CHP'li Gürsel Tekin, CHP Batman İl Başkanlığı'nda basın toplantısı düzenledi. Tekin, erken seçim çağrısında bulunurken, açıklamalarında şu ifadeleri kullandı:
"Yönetenlerin hiç kendilerinde kusur aramayıp, 'gıda terörü arıyoruz' cümleleri çok ayıptır. Gıda terörü arıyorsanız, yönetim biçiminize bakacaksınız. Bakanlıklara bakacaksınız, gelen zamlara bakacaksınız.
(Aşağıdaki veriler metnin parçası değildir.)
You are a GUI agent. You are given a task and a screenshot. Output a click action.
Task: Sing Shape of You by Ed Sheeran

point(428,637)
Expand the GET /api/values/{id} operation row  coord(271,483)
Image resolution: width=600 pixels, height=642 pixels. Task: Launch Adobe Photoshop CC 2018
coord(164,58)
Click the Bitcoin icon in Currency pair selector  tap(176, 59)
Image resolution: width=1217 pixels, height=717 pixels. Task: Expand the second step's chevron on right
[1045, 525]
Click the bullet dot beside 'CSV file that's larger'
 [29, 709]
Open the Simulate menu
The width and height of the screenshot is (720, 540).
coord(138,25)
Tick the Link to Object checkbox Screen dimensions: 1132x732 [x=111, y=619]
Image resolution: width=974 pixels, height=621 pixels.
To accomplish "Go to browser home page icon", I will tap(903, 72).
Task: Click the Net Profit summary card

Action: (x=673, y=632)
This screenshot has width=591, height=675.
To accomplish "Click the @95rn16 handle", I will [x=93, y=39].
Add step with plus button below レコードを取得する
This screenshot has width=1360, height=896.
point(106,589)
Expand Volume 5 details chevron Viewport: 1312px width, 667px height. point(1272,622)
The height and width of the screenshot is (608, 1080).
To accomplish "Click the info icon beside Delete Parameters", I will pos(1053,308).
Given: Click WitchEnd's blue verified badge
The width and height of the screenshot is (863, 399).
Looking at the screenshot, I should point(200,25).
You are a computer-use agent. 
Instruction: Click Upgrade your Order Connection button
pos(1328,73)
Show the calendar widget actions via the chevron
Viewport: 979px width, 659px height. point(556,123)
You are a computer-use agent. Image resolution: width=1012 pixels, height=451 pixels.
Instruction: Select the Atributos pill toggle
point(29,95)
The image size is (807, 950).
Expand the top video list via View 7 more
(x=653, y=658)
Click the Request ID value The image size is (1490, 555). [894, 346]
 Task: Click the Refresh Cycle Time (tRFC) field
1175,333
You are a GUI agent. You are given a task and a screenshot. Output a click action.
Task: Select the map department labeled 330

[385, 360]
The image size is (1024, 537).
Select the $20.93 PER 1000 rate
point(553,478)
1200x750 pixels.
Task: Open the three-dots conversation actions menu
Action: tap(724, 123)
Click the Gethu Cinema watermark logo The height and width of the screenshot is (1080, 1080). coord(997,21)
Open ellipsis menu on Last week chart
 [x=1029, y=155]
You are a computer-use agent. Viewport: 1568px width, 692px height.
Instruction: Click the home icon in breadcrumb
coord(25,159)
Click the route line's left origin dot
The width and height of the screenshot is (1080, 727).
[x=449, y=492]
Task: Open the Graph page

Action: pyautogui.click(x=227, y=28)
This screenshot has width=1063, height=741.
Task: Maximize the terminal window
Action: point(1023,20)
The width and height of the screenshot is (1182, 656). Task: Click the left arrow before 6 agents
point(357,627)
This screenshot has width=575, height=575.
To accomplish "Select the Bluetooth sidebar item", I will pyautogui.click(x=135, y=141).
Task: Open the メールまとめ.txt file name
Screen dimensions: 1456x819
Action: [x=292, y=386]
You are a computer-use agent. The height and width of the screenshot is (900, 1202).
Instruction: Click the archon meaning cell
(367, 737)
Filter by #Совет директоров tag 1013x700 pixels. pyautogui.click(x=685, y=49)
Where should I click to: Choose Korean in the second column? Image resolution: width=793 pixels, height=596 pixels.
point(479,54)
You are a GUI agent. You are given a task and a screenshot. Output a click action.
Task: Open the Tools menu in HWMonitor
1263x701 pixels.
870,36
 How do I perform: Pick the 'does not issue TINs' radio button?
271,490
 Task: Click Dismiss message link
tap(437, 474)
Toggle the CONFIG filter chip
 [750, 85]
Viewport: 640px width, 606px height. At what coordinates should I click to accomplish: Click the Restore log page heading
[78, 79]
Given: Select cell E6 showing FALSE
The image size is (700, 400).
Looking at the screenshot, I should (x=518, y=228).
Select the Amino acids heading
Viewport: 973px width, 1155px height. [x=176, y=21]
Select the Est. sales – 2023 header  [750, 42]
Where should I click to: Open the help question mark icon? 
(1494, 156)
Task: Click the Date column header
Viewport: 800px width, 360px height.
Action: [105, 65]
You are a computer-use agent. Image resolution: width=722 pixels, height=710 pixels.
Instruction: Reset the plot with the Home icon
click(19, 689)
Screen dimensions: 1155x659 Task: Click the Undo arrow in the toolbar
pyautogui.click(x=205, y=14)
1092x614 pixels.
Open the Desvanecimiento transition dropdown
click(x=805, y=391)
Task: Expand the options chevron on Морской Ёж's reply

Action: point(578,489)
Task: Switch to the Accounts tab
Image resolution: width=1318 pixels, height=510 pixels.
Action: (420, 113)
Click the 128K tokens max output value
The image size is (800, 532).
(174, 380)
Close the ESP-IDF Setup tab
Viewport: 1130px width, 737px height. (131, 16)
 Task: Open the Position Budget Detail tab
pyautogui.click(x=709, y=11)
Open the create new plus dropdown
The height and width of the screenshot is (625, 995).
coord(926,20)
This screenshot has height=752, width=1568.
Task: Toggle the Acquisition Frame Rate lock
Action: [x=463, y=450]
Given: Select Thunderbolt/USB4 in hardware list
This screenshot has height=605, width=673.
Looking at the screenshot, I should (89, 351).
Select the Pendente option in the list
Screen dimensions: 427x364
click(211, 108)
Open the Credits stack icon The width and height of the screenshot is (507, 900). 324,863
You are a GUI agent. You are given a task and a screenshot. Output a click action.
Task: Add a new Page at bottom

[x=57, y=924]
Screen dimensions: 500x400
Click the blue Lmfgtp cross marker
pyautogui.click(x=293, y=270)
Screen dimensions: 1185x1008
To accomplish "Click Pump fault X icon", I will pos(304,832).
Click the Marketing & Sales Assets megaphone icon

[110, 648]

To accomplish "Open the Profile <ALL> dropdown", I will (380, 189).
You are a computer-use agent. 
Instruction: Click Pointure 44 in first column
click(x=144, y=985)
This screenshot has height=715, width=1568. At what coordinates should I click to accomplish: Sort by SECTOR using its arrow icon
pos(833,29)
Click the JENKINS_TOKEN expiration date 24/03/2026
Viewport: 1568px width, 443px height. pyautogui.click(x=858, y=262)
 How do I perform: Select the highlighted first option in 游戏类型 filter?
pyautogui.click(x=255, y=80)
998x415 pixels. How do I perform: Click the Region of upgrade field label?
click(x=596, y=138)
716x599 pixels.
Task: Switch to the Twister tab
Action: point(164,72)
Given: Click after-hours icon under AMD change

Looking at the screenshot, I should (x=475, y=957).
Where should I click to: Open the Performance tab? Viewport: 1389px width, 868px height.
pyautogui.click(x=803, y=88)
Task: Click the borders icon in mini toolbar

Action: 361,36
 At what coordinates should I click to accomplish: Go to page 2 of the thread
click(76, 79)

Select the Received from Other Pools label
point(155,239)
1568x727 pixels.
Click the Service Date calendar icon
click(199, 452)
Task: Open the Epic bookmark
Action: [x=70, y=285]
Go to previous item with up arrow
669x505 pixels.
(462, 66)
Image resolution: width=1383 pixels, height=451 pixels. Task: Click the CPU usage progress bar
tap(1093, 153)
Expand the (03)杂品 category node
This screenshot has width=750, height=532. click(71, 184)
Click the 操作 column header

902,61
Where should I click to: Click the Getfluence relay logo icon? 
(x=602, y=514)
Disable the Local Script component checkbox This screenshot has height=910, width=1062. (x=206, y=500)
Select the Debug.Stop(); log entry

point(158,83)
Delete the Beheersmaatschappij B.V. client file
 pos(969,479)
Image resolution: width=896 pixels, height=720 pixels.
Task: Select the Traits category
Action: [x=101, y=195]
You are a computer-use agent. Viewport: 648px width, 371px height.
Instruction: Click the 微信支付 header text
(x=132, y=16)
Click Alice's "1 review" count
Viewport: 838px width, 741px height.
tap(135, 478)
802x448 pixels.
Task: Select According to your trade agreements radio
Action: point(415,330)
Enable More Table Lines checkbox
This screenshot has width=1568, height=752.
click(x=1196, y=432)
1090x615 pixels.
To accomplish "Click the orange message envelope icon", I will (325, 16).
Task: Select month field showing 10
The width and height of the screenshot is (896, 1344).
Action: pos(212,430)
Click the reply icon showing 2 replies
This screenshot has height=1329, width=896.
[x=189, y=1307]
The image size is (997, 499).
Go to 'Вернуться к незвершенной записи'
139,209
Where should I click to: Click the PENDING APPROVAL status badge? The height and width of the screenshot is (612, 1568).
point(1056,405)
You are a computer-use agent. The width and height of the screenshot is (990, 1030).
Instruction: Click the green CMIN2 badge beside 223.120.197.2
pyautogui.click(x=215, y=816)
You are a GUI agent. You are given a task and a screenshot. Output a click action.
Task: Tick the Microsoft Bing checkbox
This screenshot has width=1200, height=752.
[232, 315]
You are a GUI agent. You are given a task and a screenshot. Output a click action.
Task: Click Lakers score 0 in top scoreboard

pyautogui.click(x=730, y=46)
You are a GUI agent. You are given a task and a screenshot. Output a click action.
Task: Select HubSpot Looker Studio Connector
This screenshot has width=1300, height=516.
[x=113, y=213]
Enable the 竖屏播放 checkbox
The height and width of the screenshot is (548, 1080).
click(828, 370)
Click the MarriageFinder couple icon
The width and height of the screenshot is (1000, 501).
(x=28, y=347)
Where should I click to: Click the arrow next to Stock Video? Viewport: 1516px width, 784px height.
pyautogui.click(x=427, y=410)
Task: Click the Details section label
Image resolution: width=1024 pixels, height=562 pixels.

"Yine son günlerde tartışma konusu olan, hatta neredeyse birçok bölgelerde başta İstanbul olmak üzere gençlerimiz yurt bulamadıkları için parklarda barınır hale geldi. 20 yıl iktidar 25 yılda yerel yönetimlerde iktidar olanlar çocuklarımızın, gençlerimizin barınabileceği iyi şekilde okuyabileceği yerleri yaratmıyorsunuz, sonra dönüp orada suçlu arıyorsunuz. Kısacası gördüğüm tablo şu; Bursa'da, İstanbul'da, Ankara'da, çeşitli bölgelerin tamamını gezerek gördüğüm manzara, bu iktidar miadını doldurmuştur. Önümüzdeki günlerde sandık gelecek. Sandığı geciktirdikçe durumun daha vahim bir boyuta geleceğini ifade etmek istiyorum. Bir an önce sandığı kuralım. Milletimiz kendisine layık bir yönetim seçmesini bilir. Aksi takdirde süreci ne kadar uzatırsanız, ekonomik krizi o kadar derinleştirirsiniz. O zaman siz de altından çıkamazsınız, yeni gelen yönetim de çok zorlanır. Onun için yapılması gereken benim kişisel düşüncem, bir an önce sandık gelecek. Batmanlı, Diyarbakırlı, Mardinli, Şırnaklı, İzmirli, Aydınlı vatandaşlarımız kararını verecek. Söz milletindir diyecek.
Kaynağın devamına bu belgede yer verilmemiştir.